* AIM
Edit the records starting at the line containing "не задействовать в" and ending at the end of the records, replacing "delivery truck" with "shipping truck" and keeping everything else the same. Give back only those lines, without the pictures.

* RECORD SET
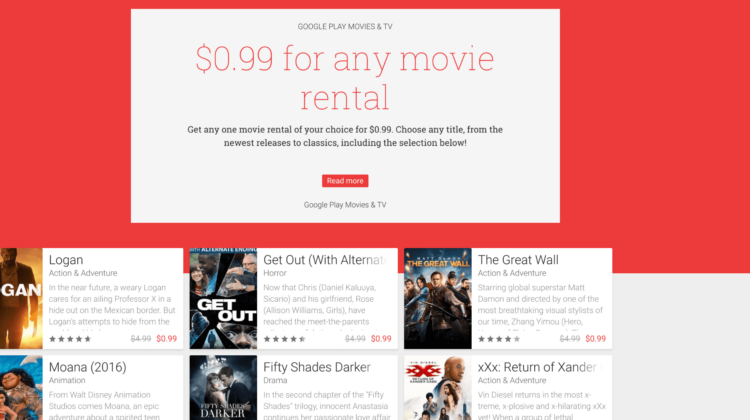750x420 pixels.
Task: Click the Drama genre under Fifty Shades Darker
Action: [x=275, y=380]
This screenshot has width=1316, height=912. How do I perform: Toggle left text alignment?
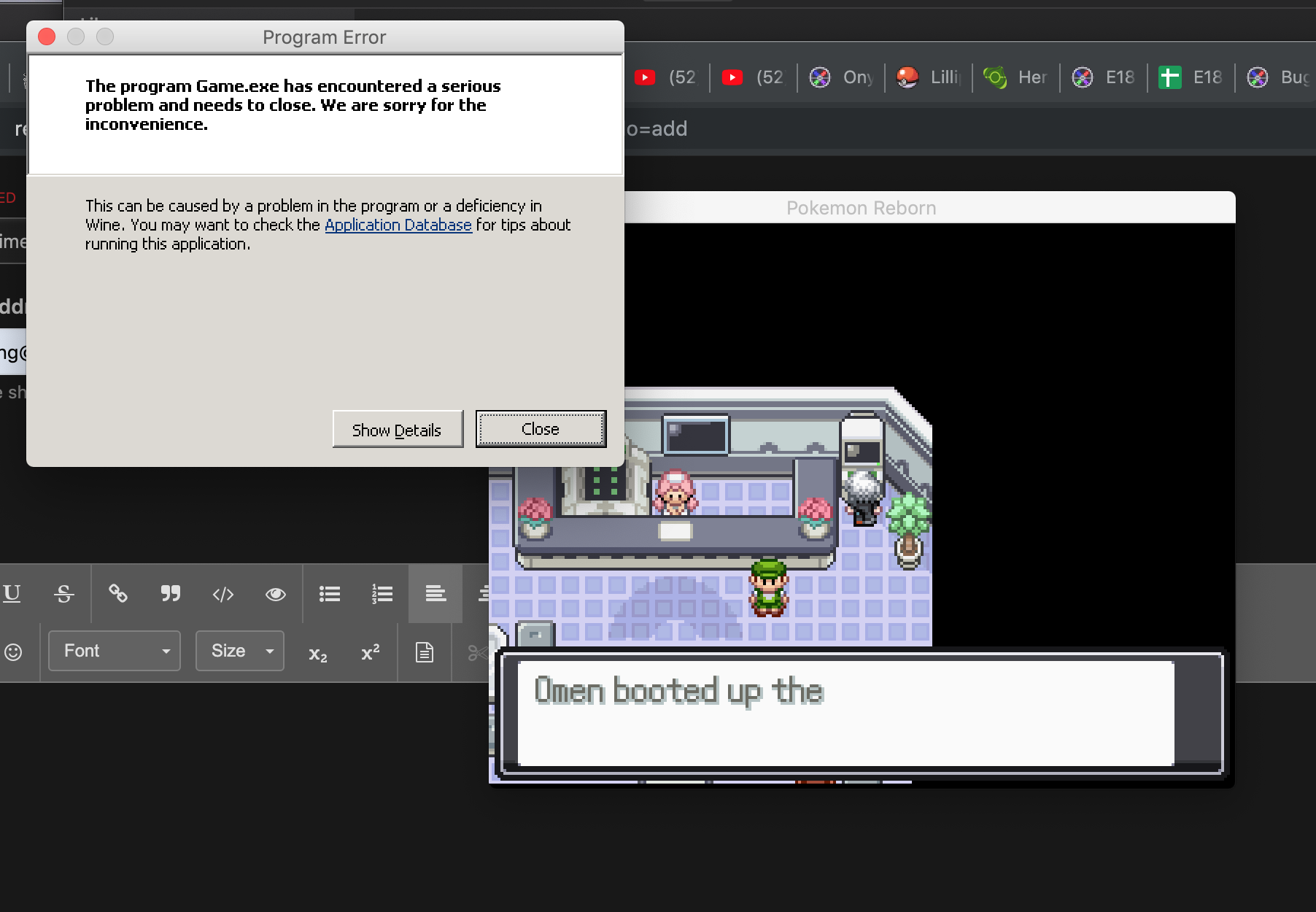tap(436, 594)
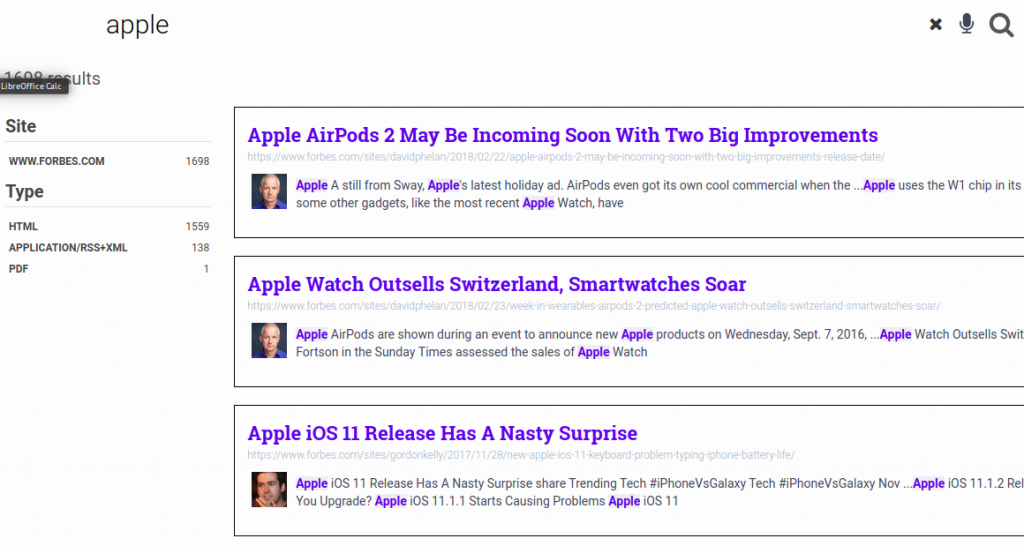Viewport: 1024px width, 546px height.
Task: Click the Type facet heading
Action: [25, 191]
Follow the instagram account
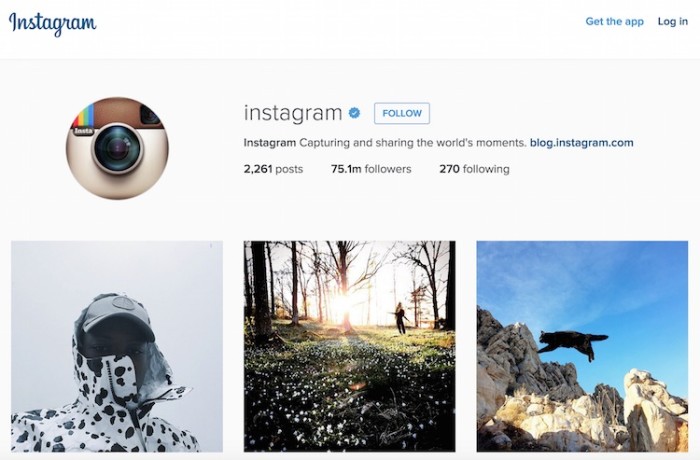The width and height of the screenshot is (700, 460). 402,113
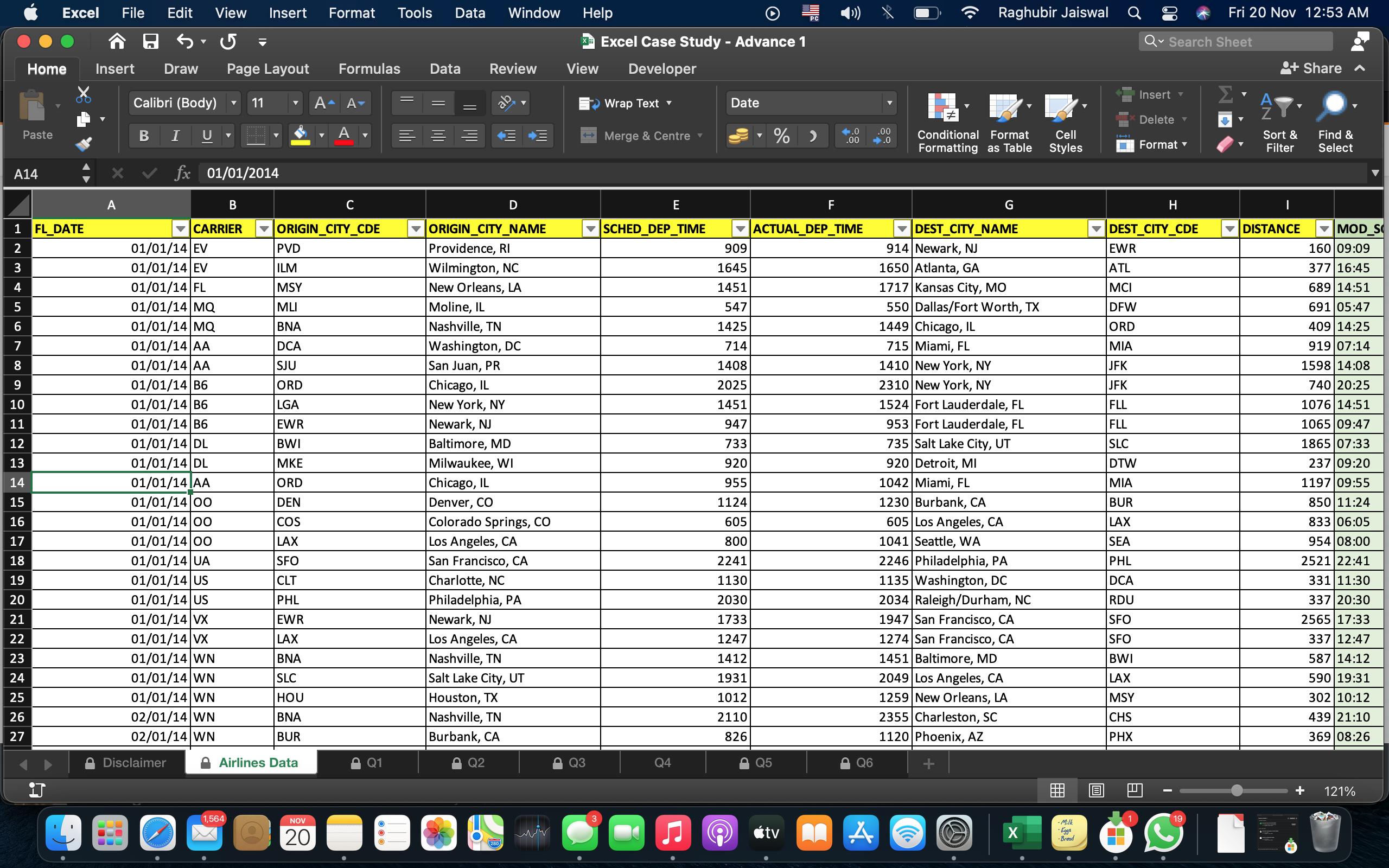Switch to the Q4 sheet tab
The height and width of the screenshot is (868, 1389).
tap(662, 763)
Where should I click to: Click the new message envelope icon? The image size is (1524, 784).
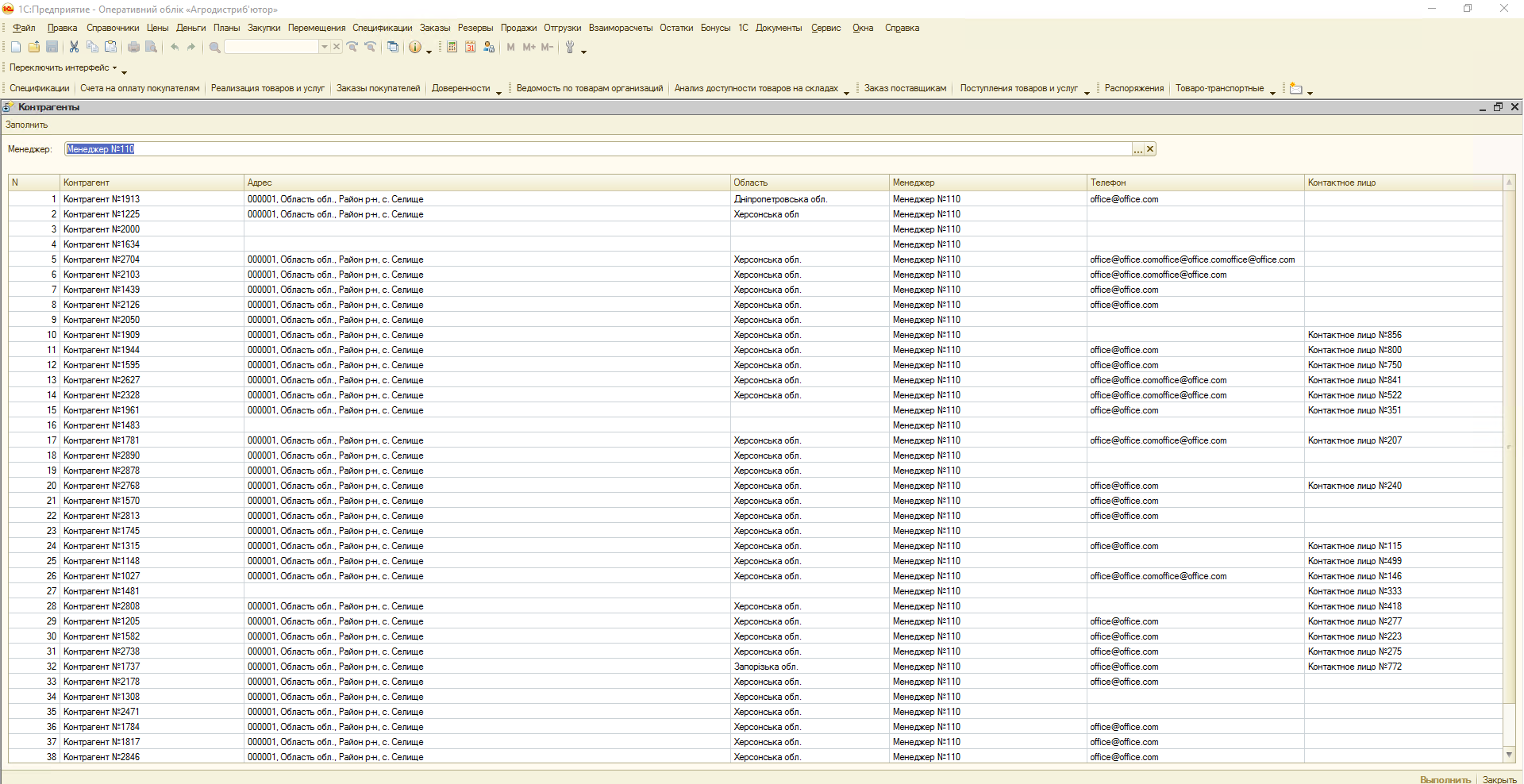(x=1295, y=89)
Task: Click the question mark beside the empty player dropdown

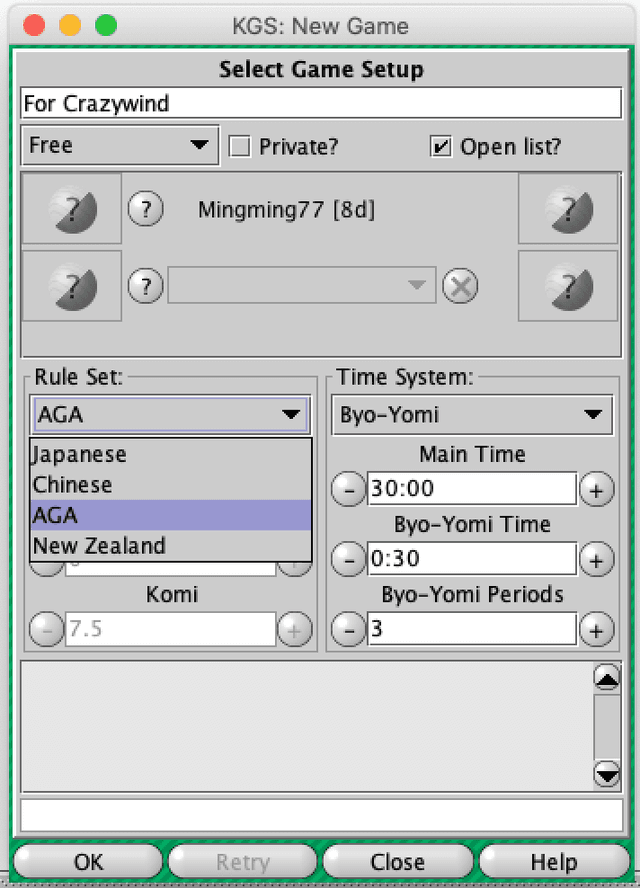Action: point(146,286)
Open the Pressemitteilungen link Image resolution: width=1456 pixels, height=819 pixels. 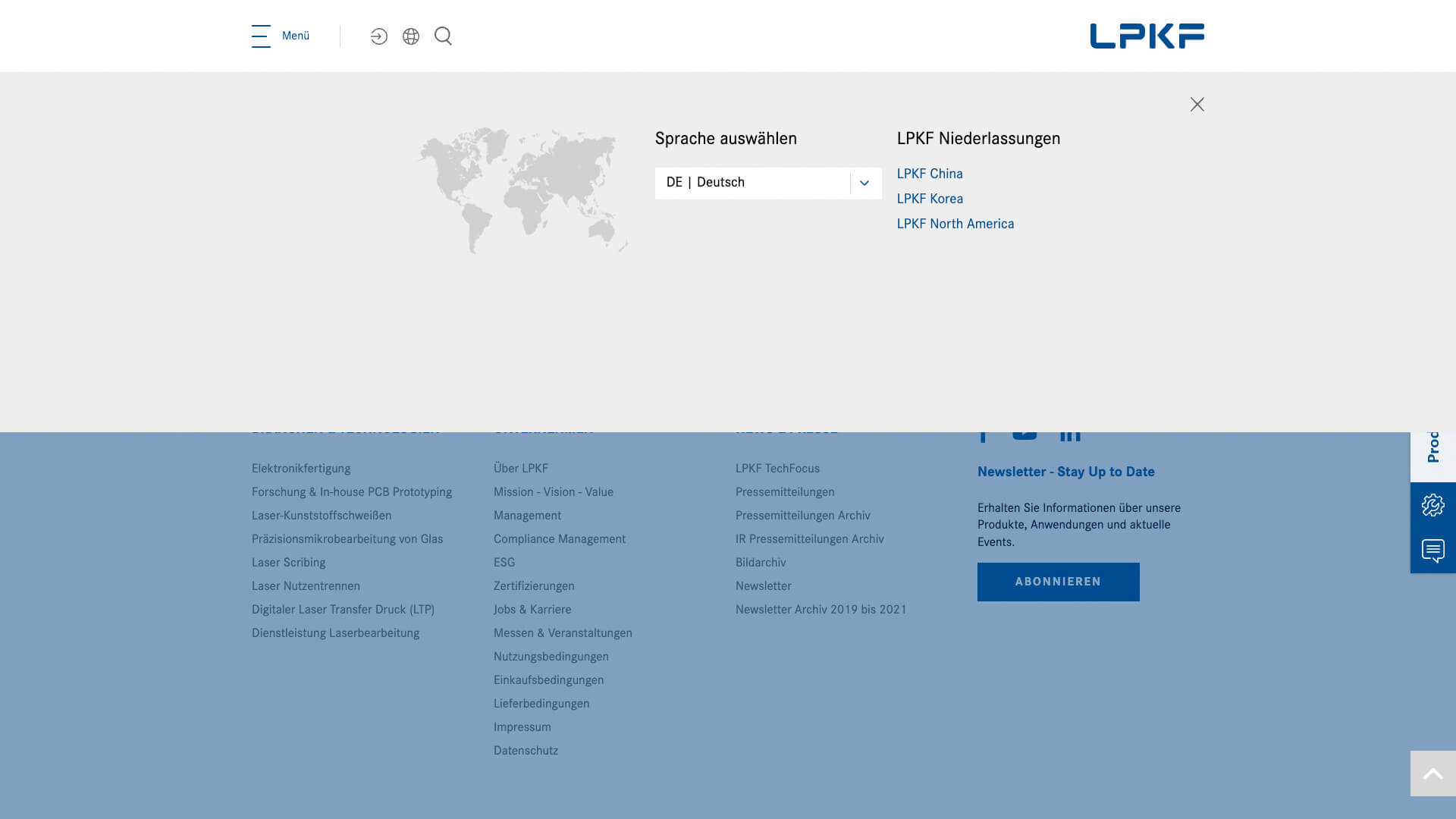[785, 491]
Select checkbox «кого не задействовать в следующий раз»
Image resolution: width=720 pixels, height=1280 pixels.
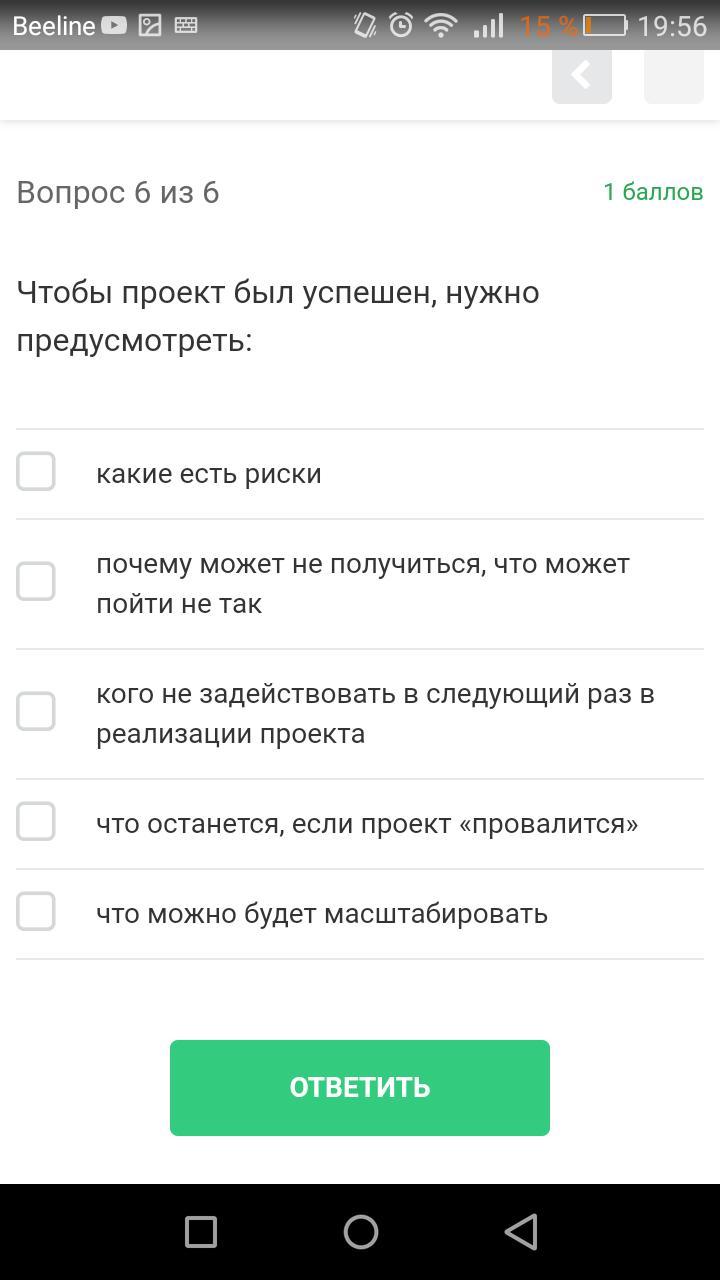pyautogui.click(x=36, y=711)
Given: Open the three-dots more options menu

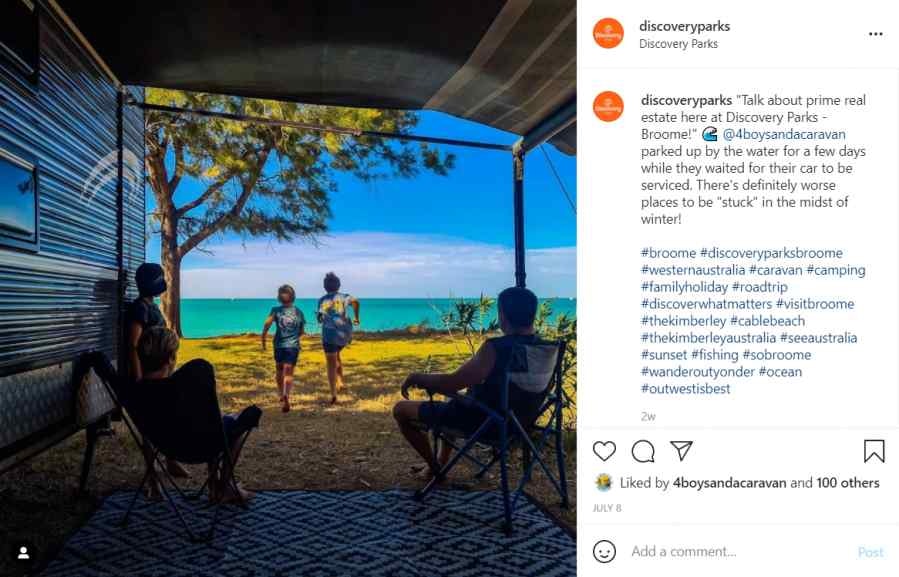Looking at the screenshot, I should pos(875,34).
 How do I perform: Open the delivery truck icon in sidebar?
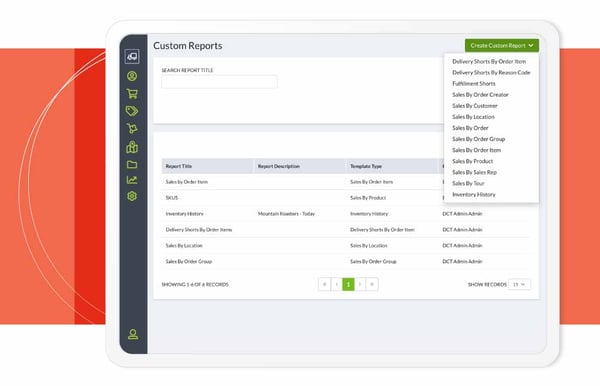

* THE OUTPUT
Select checkbox «кого не задействовать в следующий раз»
Image resolution: width=720 pixels, height=1280 pixels.
pyautogui.click(x=36, y=711)
Given: Open the three-dots more options menu

Looking at the screenshot, I should pos(875,34).
 How do I perform: Open the shipping truck icon in sidebar?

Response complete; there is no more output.